We talked with him, man-to-man, instead of celebrity-to-civilian. He was easygoing and friendly. Like Bill Clinton, he had the ability to make you feel like you were the only person in the room. Maybe it was the alcohol.
All the while, we kept whispering to each other, "Is it him? Is it really him?" But it wouldn't make any sense for him to be an impostor. The guy wasn't just calling himself Mos Def. He threw around thousands of dollars in a single night, entertaining a young kid from Kentucky. Who would do that? What kind of pathology would be involved, unless he really was Mos Def? He wasn't stealing anything from the kid or asking him to help dispose of a body. There was the Atlantic City thing. That still seemed a bit suspicious.

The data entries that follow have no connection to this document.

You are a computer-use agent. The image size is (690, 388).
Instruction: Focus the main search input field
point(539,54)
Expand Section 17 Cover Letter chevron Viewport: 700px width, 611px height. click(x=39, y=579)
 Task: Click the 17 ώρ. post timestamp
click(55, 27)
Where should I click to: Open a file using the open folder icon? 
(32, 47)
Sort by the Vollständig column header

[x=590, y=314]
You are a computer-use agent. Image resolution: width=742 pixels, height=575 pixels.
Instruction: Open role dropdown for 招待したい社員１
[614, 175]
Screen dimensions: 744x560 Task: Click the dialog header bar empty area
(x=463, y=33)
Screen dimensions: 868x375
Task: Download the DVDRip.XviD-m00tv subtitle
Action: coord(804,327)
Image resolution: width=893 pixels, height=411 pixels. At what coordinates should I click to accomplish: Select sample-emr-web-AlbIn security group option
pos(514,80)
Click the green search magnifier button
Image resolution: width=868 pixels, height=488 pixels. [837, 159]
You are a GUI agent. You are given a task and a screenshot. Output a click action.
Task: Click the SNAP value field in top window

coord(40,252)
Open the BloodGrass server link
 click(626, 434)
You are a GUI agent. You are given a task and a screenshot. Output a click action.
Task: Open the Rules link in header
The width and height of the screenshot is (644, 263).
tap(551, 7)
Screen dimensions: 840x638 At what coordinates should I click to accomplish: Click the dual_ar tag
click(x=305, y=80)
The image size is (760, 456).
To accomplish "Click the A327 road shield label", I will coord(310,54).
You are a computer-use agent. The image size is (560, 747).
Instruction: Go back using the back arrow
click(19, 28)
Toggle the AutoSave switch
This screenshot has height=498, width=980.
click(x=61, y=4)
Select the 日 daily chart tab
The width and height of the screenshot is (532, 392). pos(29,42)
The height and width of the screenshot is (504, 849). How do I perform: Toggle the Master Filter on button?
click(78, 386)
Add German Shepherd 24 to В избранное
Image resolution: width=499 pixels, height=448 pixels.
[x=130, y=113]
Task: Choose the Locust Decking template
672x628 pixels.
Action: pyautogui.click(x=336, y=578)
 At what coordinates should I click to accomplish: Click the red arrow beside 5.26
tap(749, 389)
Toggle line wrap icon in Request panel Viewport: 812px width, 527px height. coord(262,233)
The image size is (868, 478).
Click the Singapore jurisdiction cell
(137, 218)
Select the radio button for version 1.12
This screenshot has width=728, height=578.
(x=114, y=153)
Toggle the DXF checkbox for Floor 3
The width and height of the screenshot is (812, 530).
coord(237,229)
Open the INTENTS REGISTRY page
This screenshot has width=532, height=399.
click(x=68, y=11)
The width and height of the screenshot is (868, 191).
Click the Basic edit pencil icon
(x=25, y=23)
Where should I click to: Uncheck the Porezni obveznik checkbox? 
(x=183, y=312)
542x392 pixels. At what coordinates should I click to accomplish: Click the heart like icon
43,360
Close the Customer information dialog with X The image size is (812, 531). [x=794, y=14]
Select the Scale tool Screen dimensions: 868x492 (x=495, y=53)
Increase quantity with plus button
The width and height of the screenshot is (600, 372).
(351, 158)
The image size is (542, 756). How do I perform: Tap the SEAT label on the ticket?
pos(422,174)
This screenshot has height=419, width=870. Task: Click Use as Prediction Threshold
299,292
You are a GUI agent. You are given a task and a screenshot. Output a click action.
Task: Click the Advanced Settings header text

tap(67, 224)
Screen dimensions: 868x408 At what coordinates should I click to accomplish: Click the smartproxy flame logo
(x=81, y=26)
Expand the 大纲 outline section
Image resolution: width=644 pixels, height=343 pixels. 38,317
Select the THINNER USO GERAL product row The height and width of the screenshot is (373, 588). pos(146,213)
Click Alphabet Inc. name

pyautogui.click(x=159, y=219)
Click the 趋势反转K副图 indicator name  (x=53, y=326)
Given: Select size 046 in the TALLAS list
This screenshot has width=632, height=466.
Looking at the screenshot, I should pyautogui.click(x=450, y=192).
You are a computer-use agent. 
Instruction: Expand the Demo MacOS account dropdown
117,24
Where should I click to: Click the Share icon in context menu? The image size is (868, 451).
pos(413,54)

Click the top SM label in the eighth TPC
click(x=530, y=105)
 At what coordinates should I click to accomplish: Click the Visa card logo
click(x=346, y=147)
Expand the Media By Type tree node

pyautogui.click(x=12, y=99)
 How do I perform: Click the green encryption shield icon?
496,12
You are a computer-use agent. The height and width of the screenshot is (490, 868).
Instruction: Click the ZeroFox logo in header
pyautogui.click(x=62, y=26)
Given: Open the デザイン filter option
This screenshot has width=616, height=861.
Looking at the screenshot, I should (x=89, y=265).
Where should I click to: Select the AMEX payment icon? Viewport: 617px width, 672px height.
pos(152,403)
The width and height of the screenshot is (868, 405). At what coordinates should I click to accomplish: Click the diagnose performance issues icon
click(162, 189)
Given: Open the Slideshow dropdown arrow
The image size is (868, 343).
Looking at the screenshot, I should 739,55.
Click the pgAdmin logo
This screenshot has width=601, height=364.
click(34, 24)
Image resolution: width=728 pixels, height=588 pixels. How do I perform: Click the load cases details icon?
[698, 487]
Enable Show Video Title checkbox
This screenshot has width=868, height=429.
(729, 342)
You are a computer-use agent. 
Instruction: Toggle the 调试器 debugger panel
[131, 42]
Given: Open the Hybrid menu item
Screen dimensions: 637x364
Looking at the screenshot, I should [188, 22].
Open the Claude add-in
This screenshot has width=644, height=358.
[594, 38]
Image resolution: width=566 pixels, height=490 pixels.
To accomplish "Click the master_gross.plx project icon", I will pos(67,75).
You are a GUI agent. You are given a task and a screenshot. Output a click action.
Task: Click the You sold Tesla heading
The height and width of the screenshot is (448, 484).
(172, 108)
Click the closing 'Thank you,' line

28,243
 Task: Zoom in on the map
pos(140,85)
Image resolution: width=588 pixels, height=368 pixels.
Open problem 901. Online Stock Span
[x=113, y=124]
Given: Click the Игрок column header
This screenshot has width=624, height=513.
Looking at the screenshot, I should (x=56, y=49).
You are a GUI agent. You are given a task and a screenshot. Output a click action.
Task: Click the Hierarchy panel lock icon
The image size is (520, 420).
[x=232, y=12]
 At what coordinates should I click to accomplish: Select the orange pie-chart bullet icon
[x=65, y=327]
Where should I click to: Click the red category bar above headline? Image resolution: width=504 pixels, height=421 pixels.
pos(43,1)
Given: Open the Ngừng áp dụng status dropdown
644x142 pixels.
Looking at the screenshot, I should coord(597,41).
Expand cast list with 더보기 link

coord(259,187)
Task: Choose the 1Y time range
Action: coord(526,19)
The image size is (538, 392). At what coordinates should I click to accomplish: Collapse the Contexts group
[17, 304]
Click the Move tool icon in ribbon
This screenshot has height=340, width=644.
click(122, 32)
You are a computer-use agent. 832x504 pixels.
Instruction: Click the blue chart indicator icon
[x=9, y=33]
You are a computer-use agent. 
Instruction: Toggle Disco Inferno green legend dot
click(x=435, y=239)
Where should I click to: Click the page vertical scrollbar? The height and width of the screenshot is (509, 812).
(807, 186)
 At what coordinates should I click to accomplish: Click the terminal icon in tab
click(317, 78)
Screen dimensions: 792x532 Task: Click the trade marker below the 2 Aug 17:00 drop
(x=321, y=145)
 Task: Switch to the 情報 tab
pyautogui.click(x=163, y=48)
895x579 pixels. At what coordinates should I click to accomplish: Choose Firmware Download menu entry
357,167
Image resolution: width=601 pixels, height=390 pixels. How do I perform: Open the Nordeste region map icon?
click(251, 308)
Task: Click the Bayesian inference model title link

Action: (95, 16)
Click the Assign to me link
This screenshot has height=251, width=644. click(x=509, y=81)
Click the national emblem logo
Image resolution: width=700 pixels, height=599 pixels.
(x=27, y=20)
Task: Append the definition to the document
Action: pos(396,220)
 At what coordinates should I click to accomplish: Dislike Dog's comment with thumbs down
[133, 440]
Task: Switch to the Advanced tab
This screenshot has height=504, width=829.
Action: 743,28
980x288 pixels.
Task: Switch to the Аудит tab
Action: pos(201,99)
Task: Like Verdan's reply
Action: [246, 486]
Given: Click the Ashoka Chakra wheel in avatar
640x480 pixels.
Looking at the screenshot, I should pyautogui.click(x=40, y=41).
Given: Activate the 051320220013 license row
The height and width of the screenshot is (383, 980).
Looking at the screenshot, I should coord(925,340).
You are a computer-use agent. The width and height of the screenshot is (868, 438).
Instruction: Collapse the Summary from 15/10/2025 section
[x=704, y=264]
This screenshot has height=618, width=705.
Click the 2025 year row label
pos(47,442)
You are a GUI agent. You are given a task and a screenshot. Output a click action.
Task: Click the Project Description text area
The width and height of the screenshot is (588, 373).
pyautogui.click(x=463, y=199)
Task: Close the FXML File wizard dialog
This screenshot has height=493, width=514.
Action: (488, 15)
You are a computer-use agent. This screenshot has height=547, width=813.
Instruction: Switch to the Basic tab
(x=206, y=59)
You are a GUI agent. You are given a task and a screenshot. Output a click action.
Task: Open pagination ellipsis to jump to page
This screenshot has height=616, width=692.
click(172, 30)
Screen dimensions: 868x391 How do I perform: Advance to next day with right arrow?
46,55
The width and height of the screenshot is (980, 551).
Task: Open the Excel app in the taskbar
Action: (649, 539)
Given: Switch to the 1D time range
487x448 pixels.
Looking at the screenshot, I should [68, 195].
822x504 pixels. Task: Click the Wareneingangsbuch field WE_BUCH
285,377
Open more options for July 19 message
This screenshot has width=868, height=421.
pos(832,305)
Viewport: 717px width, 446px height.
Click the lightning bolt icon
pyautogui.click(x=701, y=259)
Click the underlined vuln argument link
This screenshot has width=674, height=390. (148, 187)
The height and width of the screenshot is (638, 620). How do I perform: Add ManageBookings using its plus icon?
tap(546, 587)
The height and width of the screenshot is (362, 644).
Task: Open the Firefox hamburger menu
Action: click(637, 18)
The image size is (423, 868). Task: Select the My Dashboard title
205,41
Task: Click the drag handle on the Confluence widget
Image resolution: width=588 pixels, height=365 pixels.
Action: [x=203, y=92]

Eventually Mos announced he had to leave. He posed for pictures with the poise of a seasoned politician and signed napkins for everyone, personalizing each one. After some goodbye fist bumps, he went out the door, holding a woman in each arm. After Mos exited, one of the girls in our group took a closer look at her napkin. She squinted, fighting the poor lighting and the effects of the beer. She finally asked, "Why would Mos Def sign his name Most Def?" And then our eyes were opened to the reality after being blinded by his supposed celebrity. On each one, he'd signed it Most Def, adding an extra T to the name. Seemed like an odd thing to do. How many people, past the age of 6, misspell their own name? How many people who sign hundreds of autographs a year misspell their own name? Especially one with just a single syllable?
One read, "To Shawn, Jill and Andrew. Stay strong, stay sweet & wise. From Most Def."
That did clinch it for us. This wasn't Mos. We went our separate ways, slightly drunk, completely confused.
A member of our group ended up on the subway with Most that night, heading uptown. Def got off the subway at 125th Street, just a normal guy going home after a long night of partying.
Later we discovered the real Mos was on tour that night in Atlanta, at the same time he was supposedly traipsing around New York City. Eight months later the confusion remains. Who was he, and why did he do what he did? What was the end game? A kidnapping in Atlantic City, which ends in removal of a kidney that gets sold on the black market? If it was a con, what was the end game? Was it some type of long con, the type of scheme only Paul Newman's character in The Sting could comprehend? Did he toss around counterfeit money, in addition to a fake persona?
We still don't have any answers. Just beware. Next time you're in the city, if Mos Def asks if you want to go to Atlantic City, demand some identification. Better yet, make him sign an autograph.
3 comments:
AHHHH! Great story about Mos(t) Def!
Sounds like the time Mark Bavaro was in Marshall. Or at least some who SAID he was Mark Bavaro. Wish I had been there to bust him...
Okay, that made me laugh. Mark Bavaro? Who in god's name is pretending to be Mark Bavaro? Does that score with the Southwest chicks? Maybe they thought he was Mark Chmura.
Although if you're going to pretend to be somebody, it probably is better to go with someone who not everyone would know. "Oh, he's big, burly, and says he's an NFL player." Someone would fall for that easier than someone pretending to be Barry Sanders.